Date of Award


Document Type

Honors Thesis



First Advisor

Thomas Arnold




Atmospheric carbon dioxide (CO2) has increased by about 40% since the Industrial Revolution, with current levels residing around 395ppm. A portion of this excess CO2 is absorbed by the oceans resulting in the increase of H+ and carbonic acid concentrations, as well as a corresponding reduction in mean pH. This phenomenon is termed ‘ocean acidification’ (OA). Multiple studies demonstrate a decline in calcification of many marine organisms as a result of OA, but greater photosynthetic productivity in algae and seagrasses has also been reported. However, little is known regarding the effects of OA on the chemical defenses produced by these marine angiosperms. Three forms of CO2 enrichment were utilized in this study to observe the effects OA may have on secondary metabolite accumulation in four species of seagrass. These include a Free Ocean Carbon Enrichment (F.O.C.E.) system – Severn River, MD (USA), a natural volcanic vent – Vulcano (Italy), and the naturally acidified Myora Springs – North Stradbroke Island (AUS). Additionally, herbivory tests examined preferences of juvenile black rabbitfish on eelgrass grown in low and normal pH regions near the naturally acidified Myora Spring (AUS).

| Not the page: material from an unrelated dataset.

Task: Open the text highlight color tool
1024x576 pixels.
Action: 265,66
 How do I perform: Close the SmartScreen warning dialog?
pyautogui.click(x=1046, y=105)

Phenolic acids, the main chemical defenses of these species, were identified and measured via HPLC, whereas more complex tannin concentrations were measured by colorimetry. The results of this experiment observed a significant decrease, about 60% in some instances, in the production of these secondary metabolites corresponding to a decrease in average oceanic pH and an increase in pCO2 concentrations. The reduction in the accumulation of these chemical defenses within the observed seagrasses implies a greater susceptibility to herbivory and harmful pathogens, which reveals location dependent impacts of OA on marine plants.